In 2019, council successfully advocated for the federal and state governments to recommit and recommence work on the Upper Stony Creek Project after works stalled.
The project, which aimed to transform a concrete chanel and grassed detention basin back to a natural creek and wetland, hit a standstill in early 2019 after costs blew out because of asbestos contamination.
While no additional funding was provided, council’s advocacy ensured that works on a revised scope project re-commenced and were completed in 2020.
The Upper Stony Creek Project includes a new functional wetland with a gravel circuit path that is accessible to the community. More than 10,000 plants have been planted around the wetland, with the circuit path connecting to Gilmour Road, Cary Street and Camperdown Avenue.
However, the concrete chanel still need to be transformed into a natural waterway and contaminated soil at the site needs to be remediated, council said.
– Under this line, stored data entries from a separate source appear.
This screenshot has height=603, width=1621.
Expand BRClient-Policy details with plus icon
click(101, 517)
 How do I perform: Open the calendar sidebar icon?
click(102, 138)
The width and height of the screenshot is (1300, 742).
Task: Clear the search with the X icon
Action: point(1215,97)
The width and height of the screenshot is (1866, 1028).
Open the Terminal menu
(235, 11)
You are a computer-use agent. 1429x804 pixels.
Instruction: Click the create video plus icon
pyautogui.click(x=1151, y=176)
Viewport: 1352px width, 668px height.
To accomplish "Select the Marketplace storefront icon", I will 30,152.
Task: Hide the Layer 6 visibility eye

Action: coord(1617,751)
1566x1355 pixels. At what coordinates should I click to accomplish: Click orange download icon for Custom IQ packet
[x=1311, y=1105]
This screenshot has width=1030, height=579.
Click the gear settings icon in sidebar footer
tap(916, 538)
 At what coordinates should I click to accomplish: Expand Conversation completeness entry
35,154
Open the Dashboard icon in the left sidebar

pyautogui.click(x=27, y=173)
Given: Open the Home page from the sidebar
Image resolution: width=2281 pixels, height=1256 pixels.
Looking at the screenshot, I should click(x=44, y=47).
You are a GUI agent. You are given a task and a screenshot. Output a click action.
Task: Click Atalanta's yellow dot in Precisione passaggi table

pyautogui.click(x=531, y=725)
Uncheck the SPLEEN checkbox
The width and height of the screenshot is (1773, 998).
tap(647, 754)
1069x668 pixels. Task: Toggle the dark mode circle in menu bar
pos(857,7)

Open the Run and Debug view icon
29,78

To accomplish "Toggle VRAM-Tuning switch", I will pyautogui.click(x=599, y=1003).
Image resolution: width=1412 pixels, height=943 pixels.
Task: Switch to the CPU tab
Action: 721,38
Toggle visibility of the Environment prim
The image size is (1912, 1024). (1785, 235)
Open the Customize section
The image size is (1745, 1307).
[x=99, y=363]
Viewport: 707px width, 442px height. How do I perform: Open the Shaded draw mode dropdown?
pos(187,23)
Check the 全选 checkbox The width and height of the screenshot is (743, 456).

As such, council voted at its June 23 meeting to write to Environment Minister Lily D’Ambrosio requesting commitment and funding to complete the project to its full scope.
Cr Virginia Tachos said the works needed to be completed to cool the area and improve liveability for residents.
“Our community deserves more funding to complete the Upper Stony Creek project to its original intended scope, which will help transform the existing concrete channel back to a natural state with more walking paths, wetlands and vegetation, creating a great open space for generations to enjoy,” she said,
Mayor Jasmine Nguyen said the works complete to-date had transformed a portion of the area into a cool and shady place.
“Brimbank council continues to advocate for this project, and would welcome more funding from the federal and Victorian governments to create a natural waterway that creates a bigger, cooler green space,” she said.
A state government spokesperson said the government has invested over $7 million in the project.
“Any application for new funding or projects would need to be considered in future budgets,” the spokesperson said.
The Upper Stony Creek Project was developed and funded through a partnership with Melbourne Water, Development Victoria, State Government’s Department Environment, Land, Water and Planning (DELWP), Greenfleet and Brimbank council, with the federal Government being the main funder for the project.